— Start of DATA RECORDS —
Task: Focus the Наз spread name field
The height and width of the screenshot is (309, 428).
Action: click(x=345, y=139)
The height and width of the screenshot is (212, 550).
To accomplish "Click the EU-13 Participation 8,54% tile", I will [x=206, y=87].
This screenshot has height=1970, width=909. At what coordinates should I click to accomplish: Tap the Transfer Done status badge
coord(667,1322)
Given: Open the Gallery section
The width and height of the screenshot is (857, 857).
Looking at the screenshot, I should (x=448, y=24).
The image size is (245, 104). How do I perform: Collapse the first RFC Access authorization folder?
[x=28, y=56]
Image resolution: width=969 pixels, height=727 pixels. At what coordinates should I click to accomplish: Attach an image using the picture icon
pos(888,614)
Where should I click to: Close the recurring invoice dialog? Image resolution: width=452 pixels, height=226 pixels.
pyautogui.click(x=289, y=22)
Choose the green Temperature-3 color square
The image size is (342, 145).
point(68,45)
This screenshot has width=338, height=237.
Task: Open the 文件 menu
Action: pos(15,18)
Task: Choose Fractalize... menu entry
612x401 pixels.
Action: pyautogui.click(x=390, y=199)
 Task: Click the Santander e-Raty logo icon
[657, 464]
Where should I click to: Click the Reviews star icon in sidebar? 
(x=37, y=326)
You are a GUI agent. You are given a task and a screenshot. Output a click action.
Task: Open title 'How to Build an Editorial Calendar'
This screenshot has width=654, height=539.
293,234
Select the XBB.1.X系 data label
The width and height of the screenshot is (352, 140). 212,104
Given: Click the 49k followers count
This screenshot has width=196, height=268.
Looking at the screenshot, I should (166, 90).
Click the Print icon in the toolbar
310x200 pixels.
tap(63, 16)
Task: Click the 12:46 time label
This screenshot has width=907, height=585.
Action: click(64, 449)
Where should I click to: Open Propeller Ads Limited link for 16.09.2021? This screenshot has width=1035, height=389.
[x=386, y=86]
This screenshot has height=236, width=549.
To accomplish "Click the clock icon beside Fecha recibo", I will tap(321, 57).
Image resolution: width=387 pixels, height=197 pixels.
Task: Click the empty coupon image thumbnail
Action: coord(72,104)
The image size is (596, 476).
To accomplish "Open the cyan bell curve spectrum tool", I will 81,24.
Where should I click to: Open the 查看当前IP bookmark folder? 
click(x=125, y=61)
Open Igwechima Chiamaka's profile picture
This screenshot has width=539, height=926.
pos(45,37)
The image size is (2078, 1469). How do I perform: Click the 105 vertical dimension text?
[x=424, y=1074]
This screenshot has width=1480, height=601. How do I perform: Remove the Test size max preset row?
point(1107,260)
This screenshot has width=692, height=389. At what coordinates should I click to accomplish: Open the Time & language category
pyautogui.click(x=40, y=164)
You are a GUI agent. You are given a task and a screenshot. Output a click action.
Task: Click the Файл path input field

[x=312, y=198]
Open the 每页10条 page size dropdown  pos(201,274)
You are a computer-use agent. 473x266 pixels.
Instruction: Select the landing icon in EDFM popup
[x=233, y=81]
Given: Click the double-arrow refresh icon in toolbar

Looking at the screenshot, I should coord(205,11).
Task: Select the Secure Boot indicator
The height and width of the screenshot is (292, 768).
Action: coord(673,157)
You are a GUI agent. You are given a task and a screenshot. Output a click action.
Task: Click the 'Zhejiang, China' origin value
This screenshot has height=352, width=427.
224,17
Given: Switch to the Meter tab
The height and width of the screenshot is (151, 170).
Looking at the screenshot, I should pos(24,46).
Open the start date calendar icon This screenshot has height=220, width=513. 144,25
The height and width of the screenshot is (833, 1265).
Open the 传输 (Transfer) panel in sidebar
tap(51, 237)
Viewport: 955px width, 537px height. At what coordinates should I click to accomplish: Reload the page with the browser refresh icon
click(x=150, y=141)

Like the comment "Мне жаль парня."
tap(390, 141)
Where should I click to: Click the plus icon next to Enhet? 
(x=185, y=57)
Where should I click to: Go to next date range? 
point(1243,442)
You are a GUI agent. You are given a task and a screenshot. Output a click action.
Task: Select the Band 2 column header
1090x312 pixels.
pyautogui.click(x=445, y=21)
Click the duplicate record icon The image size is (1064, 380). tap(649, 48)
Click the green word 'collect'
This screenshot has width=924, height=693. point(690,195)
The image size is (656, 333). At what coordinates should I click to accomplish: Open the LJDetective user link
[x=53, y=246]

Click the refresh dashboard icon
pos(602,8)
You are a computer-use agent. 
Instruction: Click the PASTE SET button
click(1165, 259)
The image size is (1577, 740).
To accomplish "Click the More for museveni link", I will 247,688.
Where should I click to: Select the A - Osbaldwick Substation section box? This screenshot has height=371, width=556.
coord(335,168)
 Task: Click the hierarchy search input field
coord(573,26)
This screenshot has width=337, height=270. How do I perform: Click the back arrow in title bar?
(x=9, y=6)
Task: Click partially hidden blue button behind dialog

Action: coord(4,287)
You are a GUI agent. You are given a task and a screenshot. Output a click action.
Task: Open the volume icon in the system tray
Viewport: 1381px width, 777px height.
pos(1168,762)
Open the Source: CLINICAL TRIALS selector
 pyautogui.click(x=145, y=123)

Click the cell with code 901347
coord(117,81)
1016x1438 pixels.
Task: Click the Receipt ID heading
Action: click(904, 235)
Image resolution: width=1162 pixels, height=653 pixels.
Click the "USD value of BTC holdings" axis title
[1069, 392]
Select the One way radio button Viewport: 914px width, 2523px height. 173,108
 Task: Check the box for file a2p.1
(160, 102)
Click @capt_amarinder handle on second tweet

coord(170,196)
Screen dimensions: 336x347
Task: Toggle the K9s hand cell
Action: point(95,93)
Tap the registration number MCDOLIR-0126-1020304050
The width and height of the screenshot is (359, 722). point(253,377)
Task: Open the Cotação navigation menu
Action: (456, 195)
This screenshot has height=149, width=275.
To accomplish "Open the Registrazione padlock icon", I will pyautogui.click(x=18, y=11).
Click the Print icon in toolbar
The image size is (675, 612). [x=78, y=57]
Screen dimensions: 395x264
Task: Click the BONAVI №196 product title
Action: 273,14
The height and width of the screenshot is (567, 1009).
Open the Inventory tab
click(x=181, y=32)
— End of DATA RECORDS —
**GIVEN INSTRUCTION:**
Reproduce every line of the listing above verbatim, from the first line to the last.

**ANSWER TO THIS PROBLEM:**
Task: Focus the Наз spread name field
The height and width of the screenshot is (309, 428).
Action: click(x=345, y=139)
The height and width of the screenshot is (212, 550).
To accomplish "Click the EU-13 Participation 8,54% tile", I will [x=206, y=87].
This screenshot has height=1970, width=909. At what coordinates should I click to accomplish: Tap the Transfer Done status badge
coord(667,1322)
Given: Open the Gallery section
The width and height of the screenshot is (857, 857).
Looking at the screenshot, I should (x=448, y=24).
The image size is (245, 104). How do I perform: Collapse the first RFC Access authorization folder?
[x=28, y=56]
Image resolution: width=969 pixels, height=727 pixels. At what coordinates should I click to accomplish: Attach an image using the picture icon
pos(888,614)
Where should I click to: Close the recurring invoice dialog? Image resolution: width=452 pixels, height=226 pixels.
pyautogui.click(x=289, y=22)
Choose the green Temperature-3 color square
The image size is (342, 145).
point(68,45)
This screenshot has width=338, height=237.
Task: Open the 文件 menu
Action: pos(15,18)
Task: Choose Fractalize... menu entry
612x401 pixels.
Action: pyautogui.click(x=390, y=199)
 Task: Click the Santander e-Raty logo icon
[657, 464]
Where should I click to: Click the Reviews star icon in sidebar? 
(x=37, y=326)
You are a GUI agent. You are given a task and a screenshot. Output a click action.
Task: Open title 'How to Build an Editorial Calendar'
This screenshot has width=654, height=539.
293,234
Select the XBB.1.X系 data label
The width and height of the screenshot is (352, 140). 212,104
Given: Click the 49k followers count
This screenshot has width=196, height=268.
Looking at the screenshot, I should (166, 90).
Click the Print icon in the toolbar
310x200 pixels.
tap(63, 16)
Task: Click the 12:46 time label
This screenshot has width=907, height=585.
Action: click(64, 449)
Where should I click to: Open Propeller Ads Limited link for 16.09.2021? This screenshot has width=1035, height=389.
[x=386, y=86]
This screenshot has height=236, width=549.
To accomplish "Click the clock icon beside Fecha recibo", I will tap(321, 57).
Image resolution: width=387 pixels, height=197 pixels.
Task: Click the empty coupon image thumbnail
Action: coord(72,104)
The image size is (596, 476).
To accomplish "Open the cyan bell curve spectrum tool", I will 81,24.
Where should I click to: Open the 查看当前IP bookmark folder? 
click(x=125, y=61)
Open Igwechima Chiamaka's profile picture
This screenshot has width=539, height=926.
pos(45,37)
The image size is (2078, 1469). How do I perform: Click the 105 vertical dimension text?
[x=424, y=1074]
This screenshot has width=1480, height=601. How do I perform: Remove the Test size max preset row?
point(1107,260)
This screenshot has width=692, height=389. At what coordinates should I click to accomplish: Open the Time & language category
pyautogui.click(x=40, y=164)
You are a GUI agent. You are given a task and a screenshot. Output a click action.
Task: Click the Файл path input field

[x=312, y=198]
Open the 每页10条 page size dropdown  pos(201,274)
You are a computer-use agent. 473x266 pixels.
Instruction: Select the landing icon in EDFM popup
[x=233, y=81]
Given: Click the double-arrow refresh icon in toolbar

Looking at the screenshot, I should coord(205,11).
Task: Select the Secure Boot indicator
The height and width of the screenshot is (292, 768).
Action: coord(673,157)
You are a GUI agent. You are given a task and a screenshot. Output a click action.
Task: Click the 'Zhejiang, China' origin value
This screenshot has height=352, width=427.
224,17
Given: Switch to the Meter tab
The height and width of the screenshot is (151, 170).
Looking at the screenshot, I should pos(24,46).
Open the start date calendar icon This screenshot has height=220, width=513. 144,25
The height and width of the screenshot is (833, 1265).
Open the 传输 (Transfer) panel in sidebar
tap(51, 237)
Viewport: 955px width, 537px height. At what coordinates should I click to accomplish: Reload the page with the browser refresh icon
click(x=150, y=141)

Like the comment "Мне жаль парня."
tap(390, 141)
Where should I click to: Click the plus icon next to Enhet? 
(x=185, y=57)
Where should I click to: Go to next date range? 
point(1243,442)
You are a GUI agent. You are given a task and a screenshot. Output a click action.
Task: Select the Band 2 column header
1090x312 pixels.
pyautogui.click(x=445, y=21)
Click the duplicate record icon The image size is (1064, 380). tap(649, 48)
Click the green word 'collect'
This screenshot has width=924, height=693. point(690,195)
The image size is (656, 333). At what coordinates should I click to accomplish: Open the LJDetective user link
[x=53, y=246]

Click the refresh dashboard icon
pos(602,8)
You are a computer-use agent. 
Instruction: Click the PASTE SET button
click(1165, 259)
The image size is (1577, 740).
To accomplish "Click the More for museveni link", I will 247,688.
Where should I click to: Select the A - Osbaldwick Substation section box? This screenshot has height=371, width=556.
coord(335,168)
 Task: Click the hierarchy search input field
coord(573,26)
This screenshot has width=337, height=270. How do I perform: Click the back arrow in title bar?
(x=9, y=6)
Task: Click partially hidden blue button behind dialog

Action: coord(4,287)
You are a GUI agent. You are given a task and a screenshot. Output a click action.
Task: Open the volume icon in the system tray
Viewport: 1381px width, 777px height.
pos(1168,762)
Open the Source: CLINICAL TRIALS selector
 pyautogui.click(x=145, y=123)

Click the cell with code 901347
coord(117,81)
1016x1438 pixels.
Task: Click the Receipt ID heading
Action: click(904, 235)
Image resolution: width=1162 pixels, height=653 pixels.
Click the "USD value of BTC holdings" axis title
[1069, 392]
Select the One way radio button Viewport: 914px width, 2523px height. 173,108
 Task: Check the box for file a2p.1
(160, 102)
Click @capt_amarinder handle on second tweet

coord(170,196)
Screen dimensions: 336x347
Task: Toggle the K9s hand cell
Action: point(95,93)
Tap the registration number MCDOLIR-0126-1020304050
The width and height of the screenshot is (359, 722). point(253,377)
Task: Open the Cotação navigation menu
Action: (456, 195)
This screenshot has height=149, width=275.
To accomplish "Open the Registrazione padlock icon", I will pyautogui.click(x=18, y=11).
Click the Print icon in toolbar
The image size is (675, 612). [x=78, y=57]
Screen dimensions: 395x264
Task: Click the BONAVI №196 product title
Action: 273,14
The height and width of the screenshot is (567, 1009).
Open the Inventory tab
click(x=181, y=32)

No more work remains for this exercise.